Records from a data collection
*** Begin section ***
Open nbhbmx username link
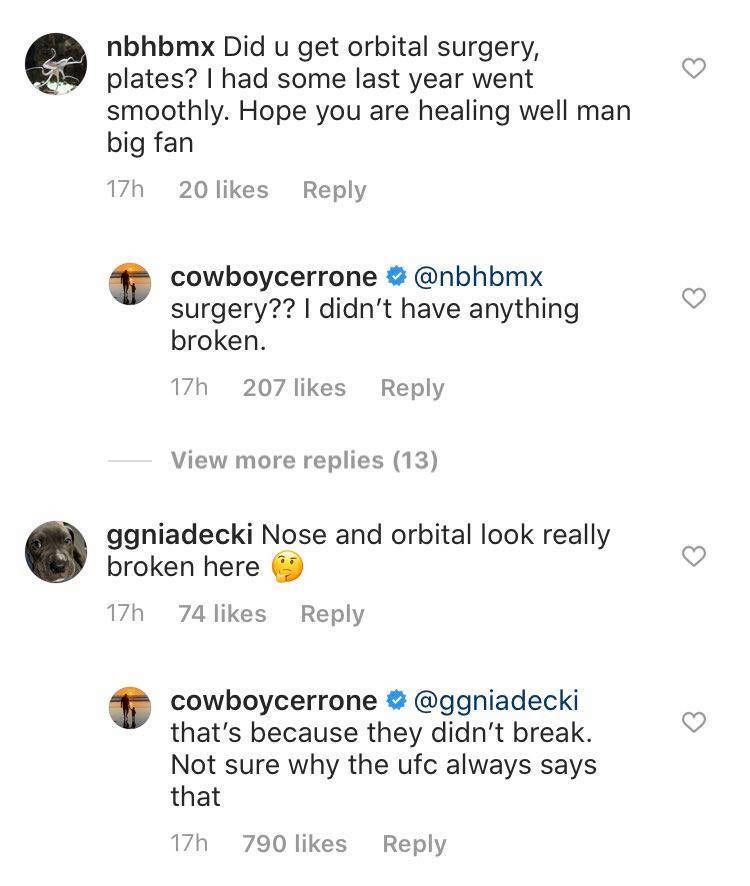 pyautogui.click(x=160, y=47)
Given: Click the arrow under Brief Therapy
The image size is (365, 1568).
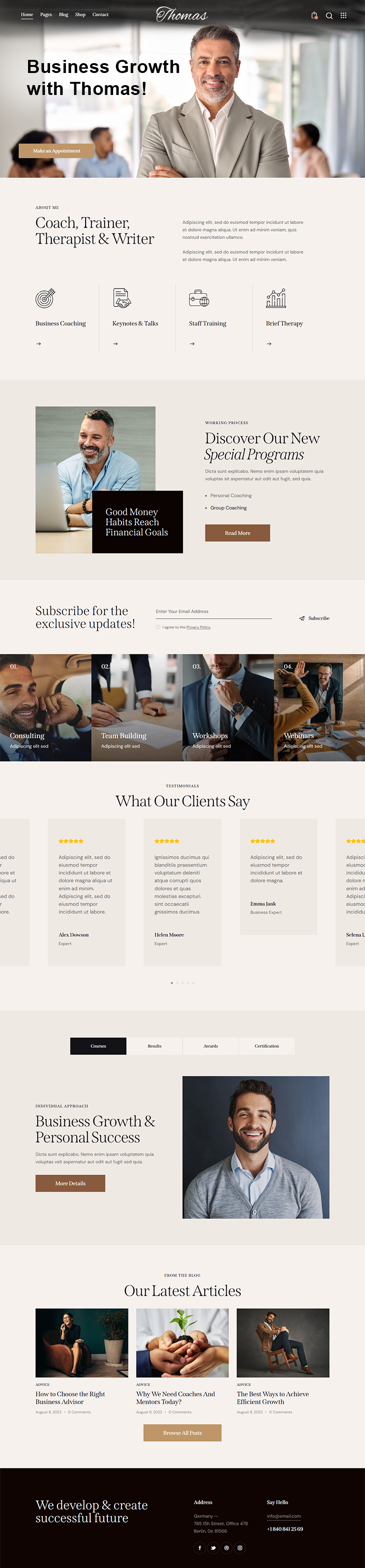Looking at the screenshot, I should pos(269,344).
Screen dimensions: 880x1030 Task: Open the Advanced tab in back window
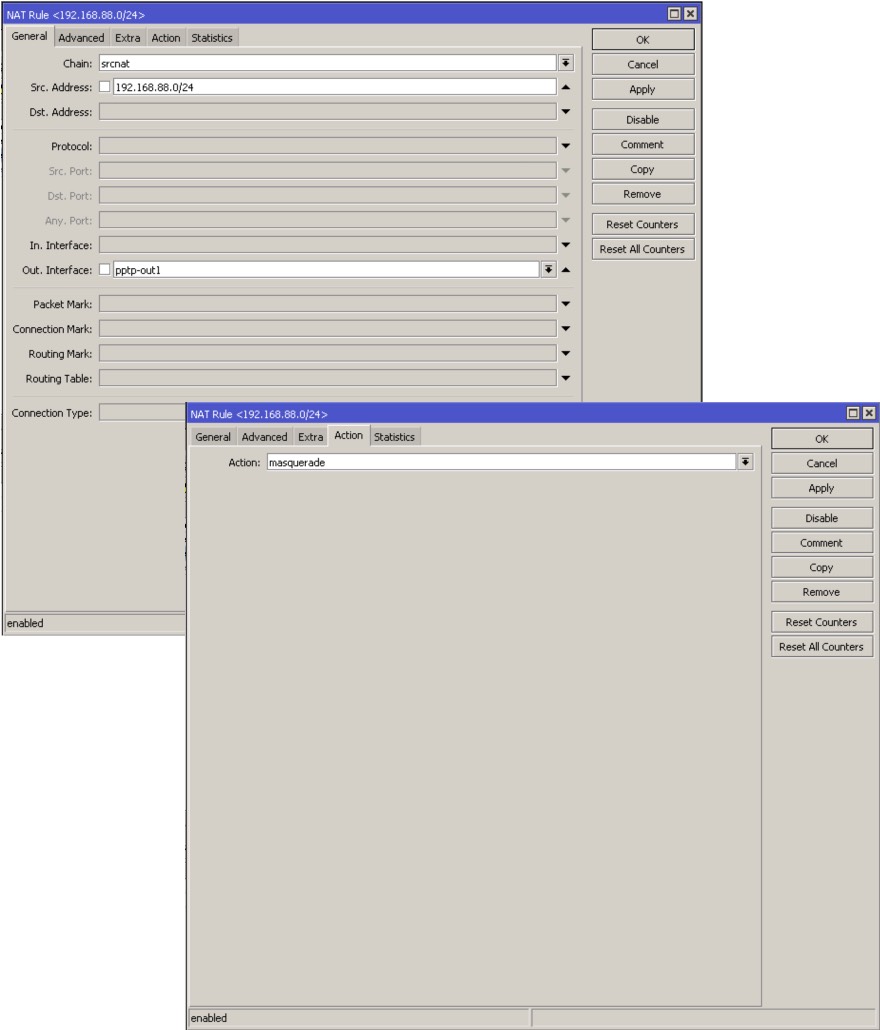81,38
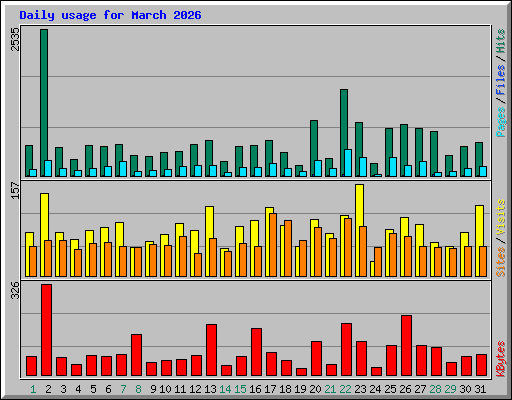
*** End section ***
### Try it
If any image appears in the entries, omit it and return the rest verbatim.

### Output
Open nbhbmx username link
 pyautogui.click(x=160, y=47)
Given: Click the arrow under Brief Therapy
The image size is (365, 1568).
Looking at the screenshot, I should pos(269,344).
Screen dimensions: 880x1030 Task: Open the Advanced tab in back window
81,38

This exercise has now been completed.